SLC25A51 is a mammalian mitochondrial NAD+ transporter

  • Nature. 2020 Dec;588(7836):174-179. doi: 10.1038/s41586-020-2741-7.
Timothy S Luongo  1 Jared M Eller  2 Mu-Jie Lu  2 Marc Niere  3 Fabio Raith  4  5 Caroline Perry  1 Marc R Bornstein  1 Paul Oliphint  2 Lin Wang  6 Melanie R McReynolds  6 Marie E Migaud  7 Joshua D Rabinowitz  6 F Brad Johnson  8 Kai Johnsson  4  9 Mathias Ziegler  3 Xiaolu A Cambronne  10 Joseph A Baur  11
Affiliations
  • 1. Department of Physiology and Institute for Diabetes, Obesity, and Metabolism, Perelman School of Medicine, University of Pennsylvania, Philadelphia, PA, USA.
  • 2. Department of Molecular Biosciences, University of Texas at Austin, Austin, TX, USA.
  • 3. Department of Biomedicine, University of Bergen, Bergen, Norway.
  • 4. Department of Chemical Biology, Max Planck Institute for Medical Research, Heidelberg, Germany.
  • 5. Faculty of Chemistry and Earth Sciences, University of Heidelberg, Heidelberg, Germany.
  • 6. Lewis-Sigler Institute for Integrative Genomics, Department of Chemistry, Princeton University, Princeton, NJ, USA.
  • 7. Mitchell Cancer Institute, University of South Alabama, Mobile, AL, USA.
  • 8. Department of Pathology and Laboratory Medicine, Perlman School of Medicine, University of Pennsylvania, Philadelphia, PA, USA.
  • 9. Institute of Chemical Sciences and Engineering, École Polytechnique Fédérale de Lausanne (EPFL), Lausanne, Switzerland.
  • 10. Department of Molecular Biosciences, University of Texas at Austin, Austin, TX, USA. [email protected].

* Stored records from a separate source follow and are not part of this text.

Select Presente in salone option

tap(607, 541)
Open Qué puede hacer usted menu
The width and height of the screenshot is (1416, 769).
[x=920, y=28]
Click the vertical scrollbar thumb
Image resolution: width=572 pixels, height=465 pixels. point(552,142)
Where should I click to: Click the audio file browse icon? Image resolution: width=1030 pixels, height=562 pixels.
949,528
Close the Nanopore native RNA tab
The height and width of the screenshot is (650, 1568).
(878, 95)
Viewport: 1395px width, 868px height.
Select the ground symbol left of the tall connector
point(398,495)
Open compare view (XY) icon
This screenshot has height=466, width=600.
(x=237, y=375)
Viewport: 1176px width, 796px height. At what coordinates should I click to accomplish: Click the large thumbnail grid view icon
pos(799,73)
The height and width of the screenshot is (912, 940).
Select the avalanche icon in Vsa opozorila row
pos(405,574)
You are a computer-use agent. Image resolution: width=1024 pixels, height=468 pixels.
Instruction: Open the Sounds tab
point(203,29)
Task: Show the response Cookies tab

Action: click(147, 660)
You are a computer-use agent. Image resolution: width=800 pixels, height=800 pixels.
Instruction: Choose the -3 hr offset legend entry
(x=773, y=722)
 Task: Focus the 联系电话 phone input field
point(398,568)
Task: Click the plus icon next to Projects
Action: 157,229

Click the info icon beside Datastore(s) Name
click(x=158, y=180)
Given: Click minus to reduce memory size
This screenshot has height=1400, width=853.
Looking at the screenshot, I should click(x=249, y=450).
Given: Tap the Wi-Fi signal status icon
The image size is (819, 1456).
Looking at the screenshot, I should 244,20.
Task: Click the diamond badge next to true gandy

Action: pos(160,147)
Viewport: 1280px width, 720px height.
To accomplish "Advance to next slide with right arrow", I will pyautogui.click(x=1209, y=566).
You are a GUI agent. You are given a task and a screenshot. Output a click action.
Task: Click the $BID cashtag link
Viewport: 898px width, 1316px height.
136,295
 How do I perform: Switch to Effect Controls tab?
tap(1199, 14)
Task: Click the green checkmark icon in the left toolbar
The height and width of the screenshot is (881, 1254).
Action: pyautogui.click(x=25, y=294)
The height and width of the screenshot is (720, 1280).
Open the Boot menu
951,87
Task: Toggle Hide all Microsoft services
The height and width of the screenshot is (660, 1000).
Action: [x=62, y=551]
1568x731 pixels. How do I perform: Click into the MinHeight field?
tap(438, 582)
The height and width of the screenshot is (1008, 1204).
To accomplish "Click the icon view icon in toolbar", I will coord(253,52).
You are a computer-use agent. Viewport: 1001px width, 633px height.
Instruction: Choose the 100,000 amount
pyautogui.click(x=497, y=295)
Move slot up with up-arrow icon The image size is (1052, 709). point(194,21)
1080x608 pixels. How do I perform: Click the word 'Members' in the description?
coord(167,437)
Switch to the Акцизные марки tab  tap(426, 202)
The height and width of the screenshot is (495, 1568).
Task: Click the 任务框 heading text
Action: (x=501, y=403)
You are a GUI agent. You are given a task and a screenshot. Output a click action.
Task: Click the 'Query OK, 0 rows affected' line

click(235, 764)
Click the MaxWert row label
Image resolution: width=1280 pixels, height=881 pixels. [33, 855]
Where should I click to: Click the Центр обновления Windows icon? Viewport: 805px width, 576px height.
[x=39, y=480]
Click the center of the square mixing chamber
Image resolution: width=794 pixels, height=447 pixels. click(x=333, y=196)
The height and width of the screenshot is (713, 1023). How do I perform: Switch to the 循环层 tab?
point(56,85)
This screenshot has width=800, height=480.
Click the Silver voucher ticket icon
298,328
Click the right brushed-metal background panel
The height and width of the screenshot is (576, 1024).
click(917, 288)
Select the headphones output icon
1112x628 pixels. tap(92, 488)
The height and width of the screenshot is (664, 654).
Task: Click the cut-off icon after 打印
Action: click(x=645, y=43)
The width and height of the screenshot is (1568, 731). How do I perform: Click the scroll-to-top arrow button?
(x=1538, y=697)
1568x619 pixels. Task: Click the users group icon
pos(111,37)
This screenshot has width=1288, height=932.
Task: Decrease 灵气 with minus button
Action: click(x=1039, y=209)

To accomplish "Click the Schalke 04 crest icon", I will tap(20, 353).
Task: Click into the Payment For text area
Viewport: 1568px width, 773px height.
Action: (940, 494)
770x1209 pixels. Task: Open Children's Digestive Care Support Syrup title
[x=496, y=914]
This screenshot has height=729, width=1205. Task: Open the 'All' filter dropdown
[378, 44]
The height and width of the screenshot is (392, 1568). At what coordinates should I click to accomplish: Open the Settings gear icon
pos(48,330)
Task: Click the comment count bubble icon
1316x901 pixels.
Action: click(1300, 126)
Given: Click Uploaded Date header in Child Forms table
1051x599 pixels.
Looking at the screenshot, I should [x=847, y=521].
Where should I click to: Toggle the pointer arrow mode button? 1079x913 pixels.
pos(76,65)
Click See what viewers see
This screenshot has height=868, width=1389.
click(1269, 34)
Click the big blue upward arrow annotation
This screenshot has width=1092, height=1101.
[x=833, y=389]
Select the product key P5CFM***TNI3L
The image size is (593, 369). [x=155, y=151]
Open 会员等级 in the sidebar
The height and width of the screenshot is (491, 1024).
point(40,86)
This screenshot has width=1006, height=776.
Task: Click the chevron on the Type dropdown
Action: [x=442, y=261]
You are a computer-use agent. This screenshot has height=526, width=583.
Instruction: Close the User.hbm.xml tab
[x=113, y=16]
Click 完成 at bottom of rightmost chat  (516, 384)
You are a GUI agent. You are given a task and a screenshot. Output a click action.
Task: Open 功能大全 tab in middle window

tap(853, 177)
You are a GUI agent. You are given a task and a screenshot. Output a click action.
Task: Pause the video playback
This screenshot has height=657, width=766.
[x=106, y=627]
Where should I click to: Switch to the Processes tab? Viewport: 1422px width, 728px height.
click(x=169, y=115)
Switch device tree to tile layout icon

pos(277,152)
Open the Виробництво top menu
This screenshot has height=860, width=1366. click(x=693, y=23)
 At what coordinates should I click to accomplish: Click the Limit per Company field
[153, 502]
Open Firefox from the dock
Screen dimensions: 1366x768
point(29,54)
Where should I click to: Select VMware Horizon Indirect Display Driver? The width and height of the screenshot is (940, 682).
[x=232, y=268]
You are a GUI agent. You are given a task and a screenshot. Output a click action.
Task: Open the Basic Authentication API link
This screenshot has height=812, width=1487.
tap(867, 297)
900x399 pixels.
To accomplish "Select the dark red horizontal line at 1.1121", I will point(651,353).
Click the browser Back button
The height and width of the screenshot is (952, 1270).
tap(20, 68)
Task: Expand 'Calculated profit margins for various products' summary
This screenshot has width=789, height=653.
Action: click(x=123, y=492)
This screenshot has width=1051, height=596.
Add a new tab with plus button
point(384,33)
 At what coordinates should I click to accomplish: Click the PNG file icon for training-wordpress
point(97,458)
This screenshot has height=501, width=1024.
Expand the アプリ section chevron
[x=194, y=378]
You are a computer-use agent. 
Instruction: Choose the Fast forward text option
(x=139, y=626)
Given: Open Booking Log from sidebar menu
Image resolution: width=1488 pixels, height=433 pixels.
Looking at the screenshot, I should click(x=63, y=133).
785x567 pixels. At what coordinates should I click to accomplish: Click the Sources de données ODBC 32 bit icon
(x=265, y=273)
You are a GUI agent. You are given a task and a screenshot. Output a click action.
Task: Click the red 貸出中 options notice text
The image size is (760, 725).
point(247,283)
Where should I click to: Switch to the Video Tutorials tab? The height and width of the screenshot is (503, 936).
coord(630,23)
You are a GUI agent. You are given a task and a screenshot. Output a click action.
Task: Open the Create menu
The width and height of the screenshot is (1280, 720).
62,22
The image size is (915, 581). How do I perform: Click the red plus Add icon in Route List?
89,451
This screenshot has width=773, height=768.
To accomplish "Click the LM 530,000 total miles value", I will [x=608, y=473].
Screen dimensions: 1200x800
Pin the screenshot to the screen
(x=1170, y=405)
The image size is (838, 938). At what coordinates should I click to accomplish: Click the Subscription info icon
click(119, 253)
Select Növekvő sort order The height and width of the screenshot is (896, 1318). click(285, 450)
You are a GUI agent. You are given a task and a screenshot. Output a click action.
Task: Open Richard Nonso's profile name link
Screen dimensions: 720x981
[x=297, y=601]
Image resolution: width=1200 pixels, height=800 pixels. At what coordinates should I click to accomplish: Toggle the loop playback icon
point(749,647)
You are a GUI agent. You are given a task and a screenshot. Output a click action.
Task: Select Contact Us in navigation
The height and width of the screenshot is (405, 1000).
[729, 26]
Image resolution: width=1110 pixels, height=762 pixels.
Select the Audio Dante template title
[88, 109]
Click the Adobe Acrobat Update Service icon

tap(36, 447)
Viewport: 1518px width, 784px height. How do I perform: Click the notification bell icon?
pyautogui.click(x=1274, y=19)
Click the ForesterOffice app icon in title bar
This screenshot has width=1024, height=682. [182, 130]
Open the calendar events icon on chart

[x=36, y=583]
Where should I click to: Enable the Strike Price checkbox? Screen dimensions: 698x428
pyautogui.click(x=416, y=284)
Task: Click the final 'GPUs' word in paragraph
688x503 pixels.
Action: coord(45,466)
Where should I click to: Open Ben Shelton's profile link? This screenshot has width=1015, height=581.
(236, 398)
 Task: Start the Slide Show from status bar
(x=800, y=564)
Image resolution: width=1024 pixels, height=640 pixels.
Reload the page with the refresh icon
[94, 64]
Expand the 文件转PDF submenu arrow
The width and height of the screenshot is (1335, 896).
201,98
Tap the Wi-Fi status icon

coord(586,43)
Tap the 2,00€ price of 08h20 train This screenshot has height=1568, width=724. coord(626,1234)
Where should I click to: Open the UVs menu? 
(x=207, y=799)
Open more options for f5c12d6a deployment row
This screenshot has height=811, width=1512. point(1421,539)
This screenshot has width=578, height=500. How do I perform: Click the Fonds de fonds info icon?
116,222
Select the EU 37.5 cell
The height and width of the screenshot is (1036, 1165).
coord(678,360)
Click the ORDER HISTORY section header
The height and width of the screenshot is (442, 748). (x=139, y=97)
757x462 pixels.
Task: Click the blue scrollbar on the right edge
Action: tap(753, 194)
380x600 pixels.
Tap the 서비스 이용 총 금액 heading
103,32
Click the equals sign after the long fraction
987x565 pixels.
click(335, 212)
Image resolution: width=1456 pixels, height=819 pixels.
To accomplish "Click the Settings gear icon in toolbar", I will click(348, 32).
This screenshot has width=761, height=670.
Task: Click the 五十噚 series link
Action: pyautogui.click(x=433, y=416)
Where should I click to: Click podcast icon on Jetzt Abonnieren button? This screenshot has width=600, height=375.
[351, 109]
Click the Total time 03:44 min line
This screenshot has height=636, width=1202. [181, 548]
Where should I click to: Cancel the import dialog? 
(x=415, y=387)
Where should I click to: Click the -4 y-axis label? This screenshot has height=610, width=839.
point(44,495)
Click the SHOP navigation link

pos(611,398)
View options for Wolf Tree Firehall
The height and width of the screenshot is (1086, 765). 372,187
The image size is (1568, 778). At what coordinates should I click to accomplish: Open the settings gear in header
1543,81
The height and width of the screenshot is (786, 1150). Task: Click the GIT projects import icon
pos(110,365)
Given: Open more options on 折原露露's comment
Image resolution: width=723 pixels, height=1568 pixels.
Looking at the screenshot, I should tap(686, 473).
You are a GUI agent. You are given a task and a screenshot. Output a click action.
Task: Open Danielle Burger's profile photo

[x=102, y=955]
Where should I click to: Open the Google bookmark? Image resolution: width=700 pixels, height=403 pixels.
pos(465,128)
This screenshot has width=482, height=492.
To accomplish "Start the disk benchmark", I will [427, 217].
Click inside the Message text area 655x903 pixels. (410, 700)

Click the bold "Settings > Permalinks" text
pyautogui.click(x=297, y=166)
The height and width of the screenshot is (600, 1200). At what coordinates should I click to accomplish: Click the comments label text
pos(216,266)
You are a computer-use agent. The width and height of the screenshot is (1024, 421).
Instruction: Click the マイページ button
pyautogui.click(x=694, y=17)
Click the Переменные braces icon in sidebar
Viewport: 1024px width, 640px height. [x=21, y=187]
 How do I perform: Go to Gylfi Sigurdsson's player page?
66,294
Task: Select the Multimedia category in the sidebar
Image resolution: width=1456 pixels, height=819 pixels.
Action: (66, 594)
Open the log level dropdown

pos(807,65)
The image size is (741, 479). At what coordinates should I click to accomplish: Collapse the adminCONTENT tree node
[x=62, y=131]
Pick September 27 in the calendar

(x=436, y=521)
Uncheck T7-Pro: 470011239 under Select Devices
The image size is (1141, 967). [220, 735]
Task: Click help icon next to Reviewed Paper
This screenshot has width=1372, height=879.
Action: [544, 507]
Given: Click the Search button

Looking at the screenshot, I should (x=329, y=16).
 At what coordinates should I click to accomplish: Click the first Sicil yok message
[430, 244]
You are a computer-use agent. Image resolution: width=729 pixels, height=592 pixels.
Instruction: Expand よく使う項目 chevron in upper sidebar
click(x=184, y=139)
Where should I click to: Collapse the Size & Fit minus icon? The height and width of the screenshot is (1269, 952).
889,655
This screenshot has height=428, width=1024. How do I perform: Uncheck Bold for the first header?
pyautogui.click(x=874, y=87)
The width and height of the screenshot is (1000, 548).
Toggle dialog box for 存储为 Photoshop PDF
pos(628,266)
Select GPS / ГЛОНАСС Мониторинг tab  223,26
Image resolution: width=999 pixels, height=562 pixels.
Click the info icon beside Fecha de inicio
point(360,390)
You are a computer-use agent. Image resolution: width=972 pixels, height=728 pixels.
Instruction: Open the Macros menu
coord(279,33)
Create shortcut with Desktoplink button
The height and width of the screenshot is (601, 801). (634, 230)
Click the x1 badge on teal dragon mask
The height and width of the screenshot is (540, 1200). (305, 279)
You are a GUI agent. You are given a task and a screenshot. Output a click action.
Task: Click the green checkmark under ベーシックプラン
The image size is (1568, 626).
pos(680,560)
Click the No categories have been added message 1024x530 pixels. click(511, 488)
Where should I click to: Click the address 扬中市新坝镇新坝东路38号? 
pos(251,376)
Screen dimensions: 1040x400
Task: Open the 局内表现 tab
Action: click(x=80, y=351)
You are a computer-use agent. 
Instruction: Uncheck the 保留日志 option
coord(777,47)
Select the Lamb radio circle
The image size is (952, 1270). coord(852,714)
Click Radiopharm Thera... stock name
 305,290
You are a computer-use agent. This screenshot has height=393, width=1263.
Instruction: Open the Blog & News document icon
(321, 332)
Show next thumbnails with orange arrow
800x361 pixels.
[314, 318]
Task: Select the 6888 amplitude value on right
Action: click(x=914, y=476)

  • 11. Department of Physiology and Institute for Diabetes, Obesity, and Metabolism, Perelman School of Medicine, University of Pennsylvania, Philadelphia, PA, USA. [email protected].
Abstract

Mitochondria require nicotinamide adenine dinucleotide (NAD+) to carry out the fundamental processes that fuel respiration and mediate cellular energy transduction. Mitochondrial NAD+ transporters have been identified in yeast and Plants1,2, but their existence in mammals remains controversial3-5. Here we demonstrate that mammalian mitochondria can take up intact NAD+, and identify SLC25A51 (also known as MCART1)-an essential6,7 mitochondrial protein of previously unknown function-as a mammalian mitochondrial NAD+ transporter. Loss of SLC25A51 decreases mitochondrial-but not whole-cell-NAD+ content, impairs mitochondrial respiration, and blocks the uptake of NAD+ into isolated mitochondria. Conversely, overexpression of SLC25A51 or SLC25A52 (a nearly identical paralogue of SLC25A51) increases mitochondrial NAD+ levels and restores NAD+ uptake into yeast mitochondria lacking endogenous NAD+ transporters. Together, these findings identify SLC25A51 as a mammalian transporter capable of importing NAD+ into mitochondria.